The bigger lake is just over 40 acres in size and is 4 years old the dam is almost 900 feet long we stocked it with 2100 largemouth 4 years ago and they are now in the 5llb range and reproducing in good numbers

we cayht well over 300 fish including 20 over 5lbs and 1 over 7lbs My wife caught her 2 biggest fish to date @ 5lbs 13oz and 5lb 12oz





I caught this monster on one of esquired go to baits for big fish? a yum dinger






ANd another pig on a Depps buzz jett jr





we had a great time and cain't wait to get back next year


----------



## Jim (Jul 2, 2007)

Nice fish! 
It must be nice to have your own private ponds! =D> 

Can I come visit one day? [-o<


----------



## dampeoples (Jul 2, 2007)

Nice fish Mrs. Wayne!!! Congrats!!!

Oh yeah, uh, way to go Mr.
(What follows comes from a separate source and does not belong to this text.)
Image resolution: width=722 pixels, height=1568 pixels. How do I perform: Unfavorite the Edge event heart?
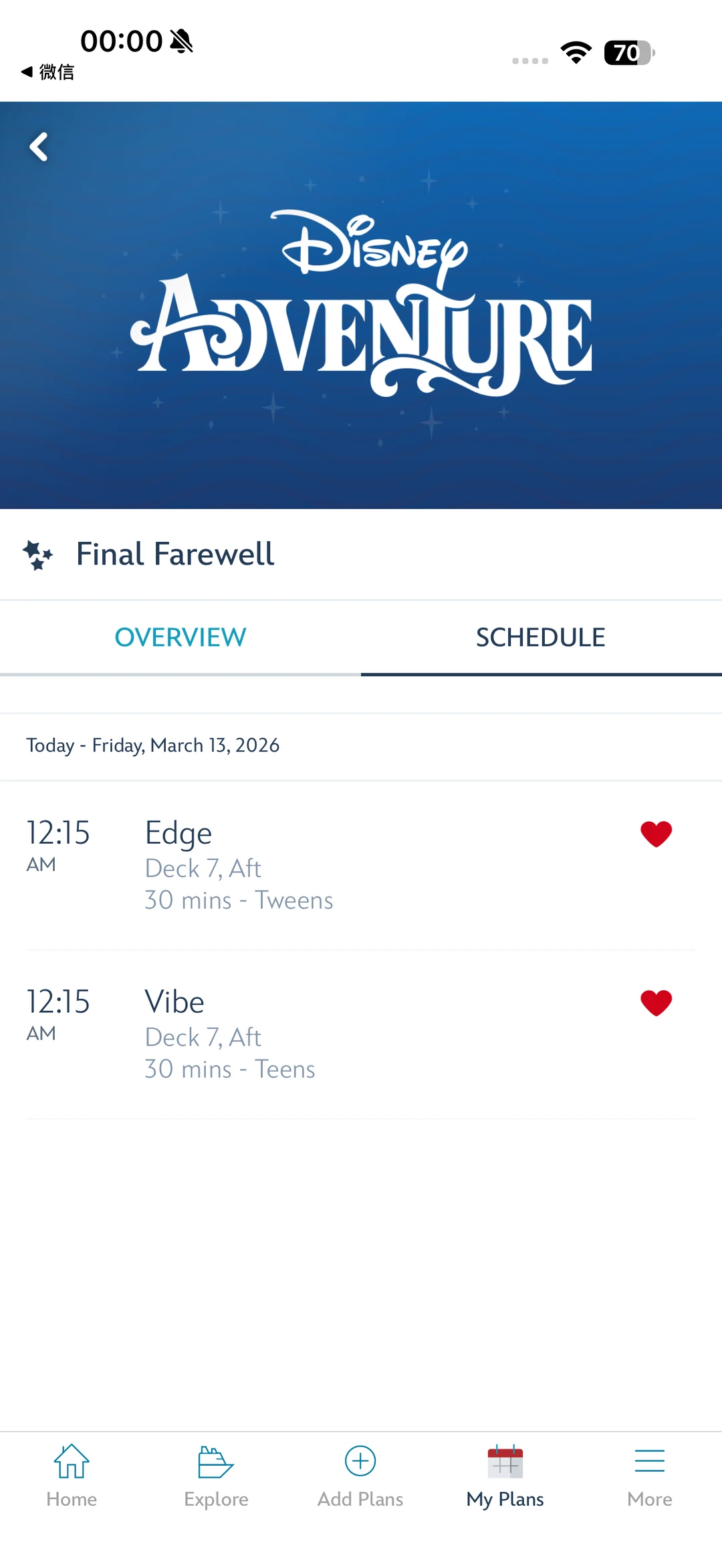click(656, 834)
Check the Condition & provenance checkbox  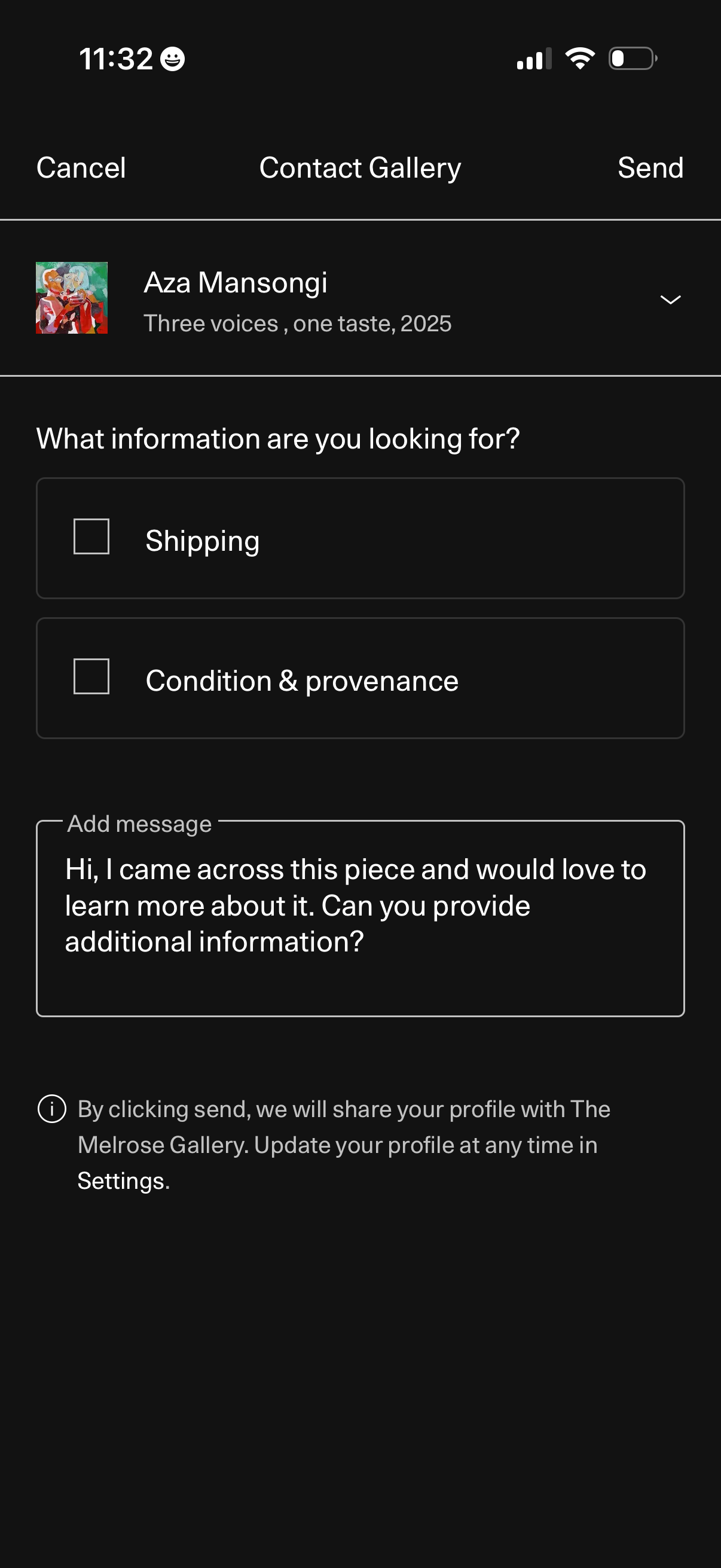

Wayne


----------



## wingshooter1002 (Jul 3, 2007)

nice report. good lookin waters too. thats the way to do it. get your own ponds, stock them, let noone fish them, wait a few years and your in there. just think in another 5 years what kind of fish you will have. is bass all you stocked with?


----------



## redbug (Jul 3, 2007)

Illinois has a great program If you build a pond that has certain depth water and size they will stock it for you with largemouth bass blue gill and channel catfish. the cost s $25 dollars an acre A great deal. Our farm is only 3 miles from the hatchery. We stocked the catfish and blue gill in the fall along with 50 pounds of minnows (they dump the minnows into a net hanging from a scale so it is only minnows) then we added the bass in the spring.
no one was allowed to fish the pond the first 2 years and then it was catch and release. now we will invite friends to come fish and keep a few fish all the gills you want . we added 50 grass carp and 500 black crappie. last summer we placed over 150 xmas trees wired to cinder blocks along a 12ft deep ridge in the lake A very long hot two days of work. but it is paying off











this is a neat find in a local state part lodge a bald eagle from 1911 when it was allowed to stuff them


----------



## RnRCircus (Jul 4, 2007)

Nice place. Sounds like you have it very well managed.


----------



## redbug (Jul 4, 2007)

A few more pictures from vacation

who has the bigger mouth





a little foggy this morning





just after dark


----------